Given exercise: Rename "Viewport" to "Visible area" wherever it occurs in the rows below, and write all the rows out again with nothing else changed and the pictures omitted.

Rows from a screen grounding dataset:
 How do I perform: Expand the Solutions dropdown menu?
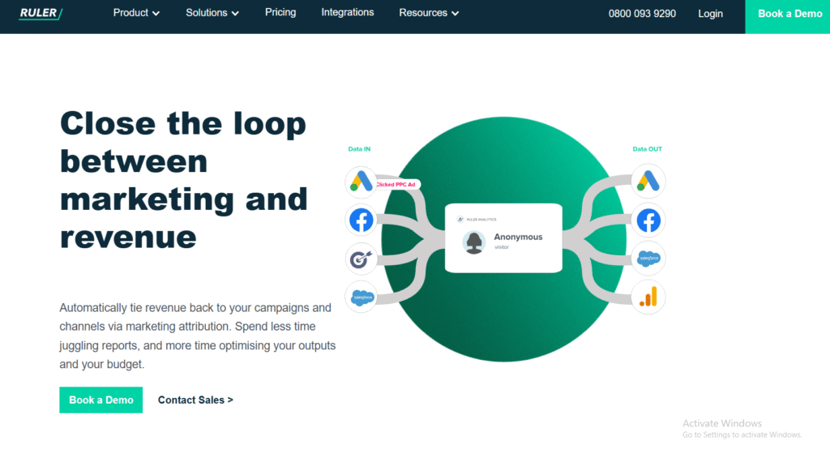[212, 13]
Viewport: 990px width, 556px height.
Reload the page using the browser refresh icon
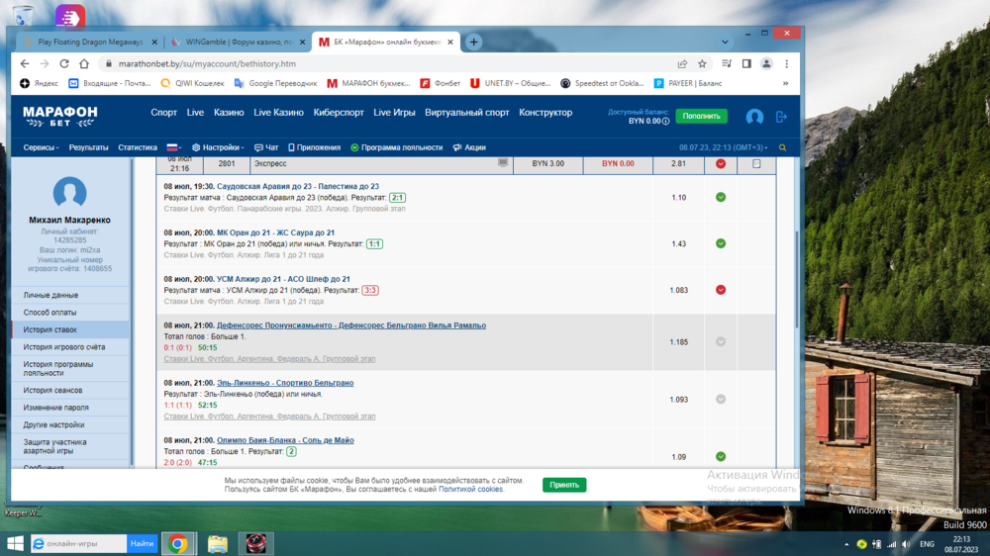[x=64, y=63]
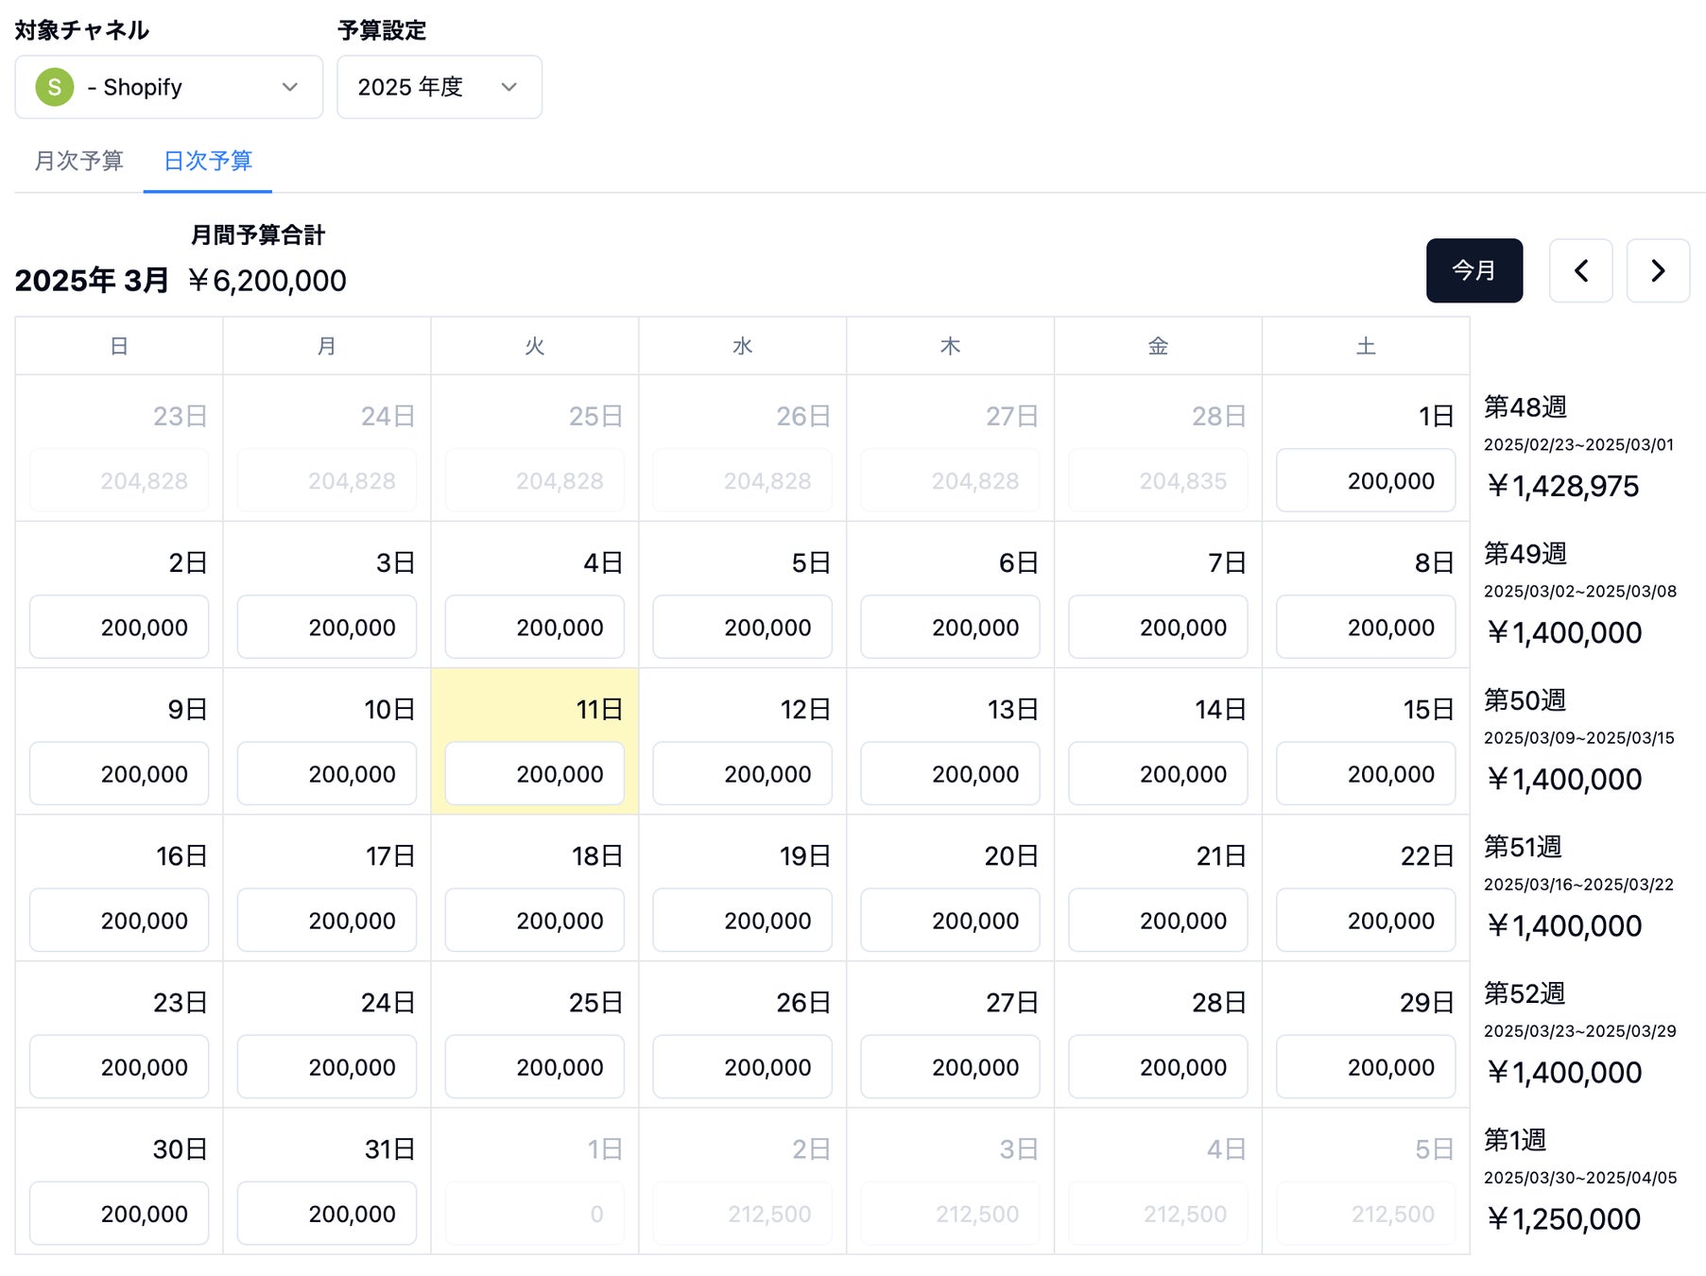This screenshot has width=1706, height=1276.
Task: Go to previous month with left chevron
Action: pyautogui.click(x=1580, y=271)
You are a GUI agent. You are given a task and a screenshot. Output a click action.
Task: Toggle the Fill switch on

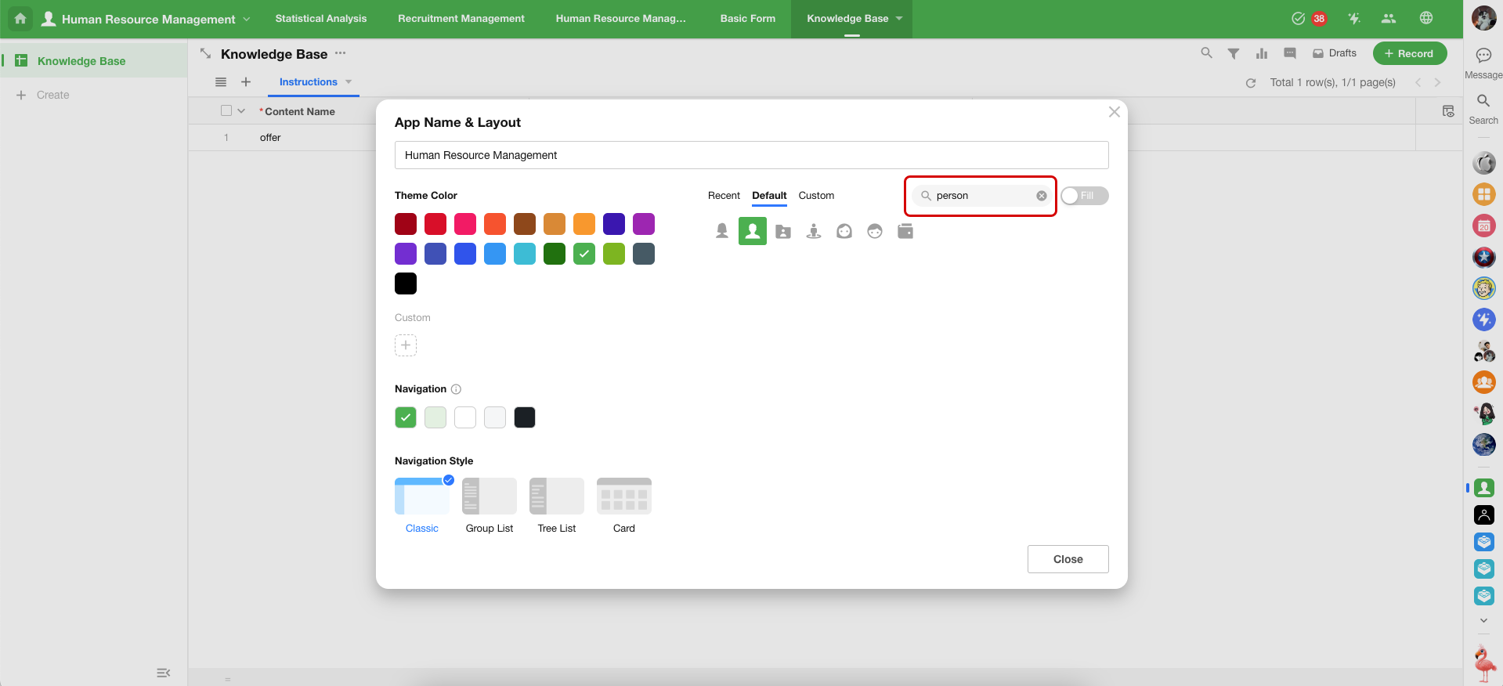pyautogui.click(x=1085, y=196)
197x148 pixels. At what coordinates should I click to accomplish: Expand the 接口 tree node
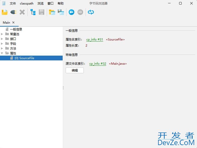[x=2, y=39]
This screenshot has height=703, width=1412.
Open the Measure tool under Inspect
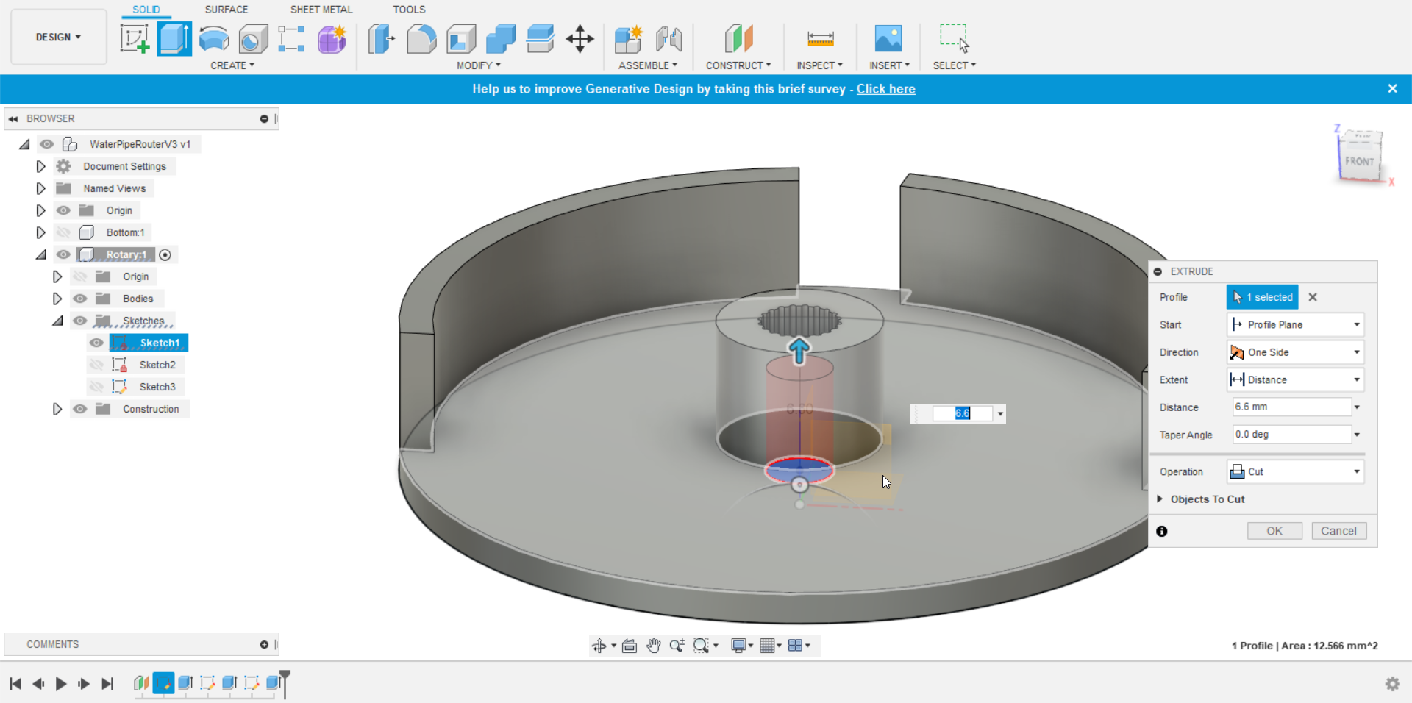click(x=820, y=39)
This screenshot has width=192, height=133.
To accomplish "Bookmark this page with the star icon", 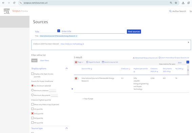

Answer to this problem:
 How do I perform: Expand the Solutions dropdown menu?
[212, 13]
Visible area: 990px width, 556px height.
Reload the page using the browser refresh icon
[x=64, y=63]
This screenshot has width=1706, height=1276.
Task: Go to previous month with left chevron
Action: pyautogui.click(x=1580, y=271)
You are a GUI agent. You are given a task and a screenshot. Output a click action.
Task: Toggle the Fill switch on

pyautogui.click(x=1085, y=196)
197x148 pixels. At what coordinates should I click to accomplish: Expand the 接口 tree node
[x=2, y=39]
This screenshot has height=703, width=1412.
Open the Measure tool under Inspect
click(x=820, y=39)
This screenshot has width=192, height=133.
To accomplish "Bookmark this page with the star icon", 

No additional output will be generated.